Intersec
- Type: Private
- Industry: Software Telecommunications
- Founded: 2004; 22 years ago in Paris, France
- Founders: Yann Chevalier Jean-Marc Coïc Olivier Guillaumin
- Headquarters: Puteaux, France
- Area served: Worldwide
- Key people: Yann Chevalier (CEO)
- Products: Intersec Agora platform Intersec AI
- Services: Location intelligence Public warning systems Telecom metadata analytics Geolocation software
- Website: intersec.com

= Intersec =

French technology company

Intersec is a French technology company that specializes in AI, metadata and location intelligence services. It is based in Puteaux, France.

==History==
Intersec was founded in 2004 by Yann Chevalier, Jean-Marc Coïc and Olivier Guillaumin. In its initial years, it was mainly known for its SMS software developed for telecom operators. The company has since expanded its operations and now develops software applications that process big data from telecommunications operators internationally.

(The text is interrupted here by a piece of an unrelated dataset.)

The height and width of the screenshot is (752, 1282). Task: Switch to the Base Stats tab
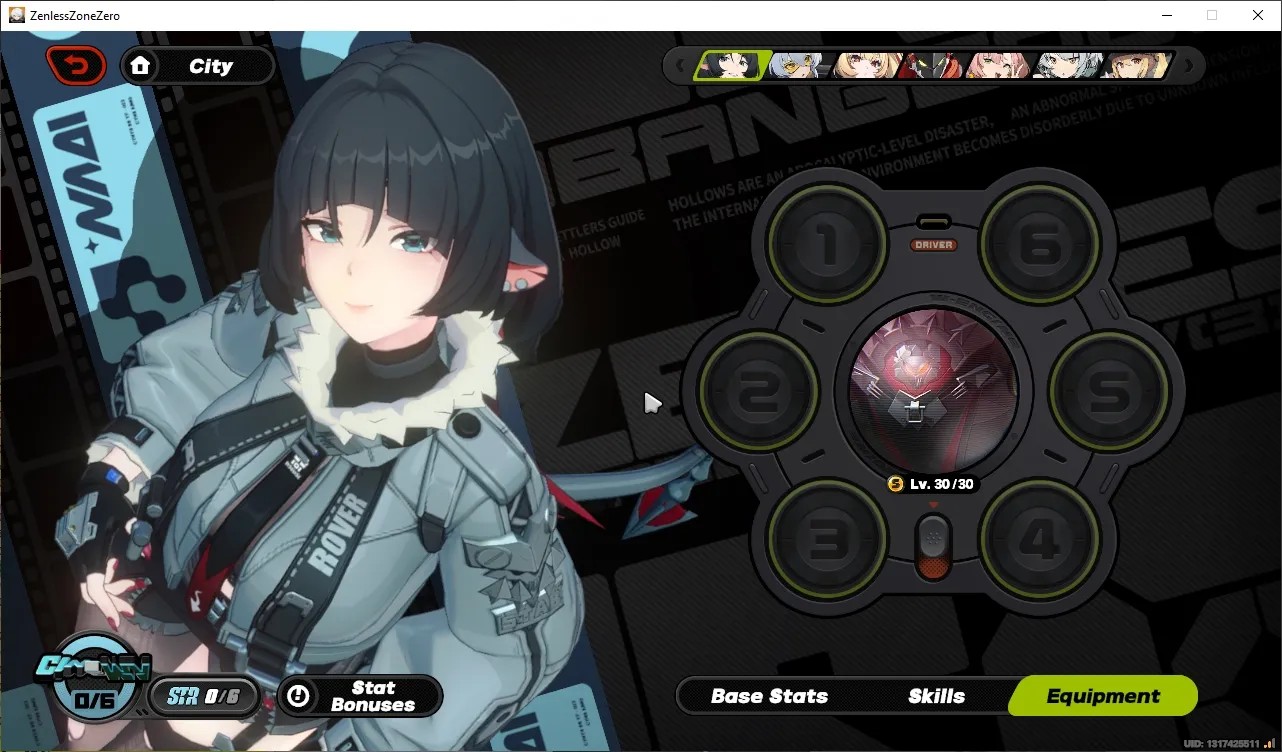pyautogui.click(x=769, y=696)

In May 2022, Intersec deployed the FR-Alert system, which sends emergency notifications to mobile phones in areas affected by disasters or attacks in France. The company has since deployed national public warning systems in several other countries, including Germany, Croatia, Slovenia, and Luxembourg.

In 2023, Intersec became a member of the International Telecommunication Union (ITU) to further adoption of early warning systems. Intersec is also a member of the European Emergency Number Association (EENA), the European Telecommunications Standards Institute (ETSI), contributes to the Linux Foundation's CAMARA project, and has worked with the TM Forum on disaster recovery initiatives. It was also part of the StopCovid contributor ecosystem in France.

==Platform==
Intersec's location platform combines multiple location technologies to determine device location with an accuracy of a few meters in urban areas. It processes telecommunications metadata to enable applications for disaster resilience, emergency services, LEA investigations, and telecom innovation.

In addition to public warning system, Intersec provides geolocation and 5G intelligence services for telecom operators in Europe, the Middle East, North America, and Africa.

In 2025, Intersec launched Intersec AI, designed to enhance capabilities and assist users with domain-specific AI agents. In the same year, Intersec completed its transition to a subscription-based model. It also includes CAMARA-compliant APIs for secure telecom integration.

== Investors ==
Member of the La french Tech, Intersec raised 4 million euros in 2011, followed by 20 million dollars in 2014, and 10 million dollars in 2016.

In 2025, Tikehau Capital and Revaia have agreed to acquire a majority stake in Intersec.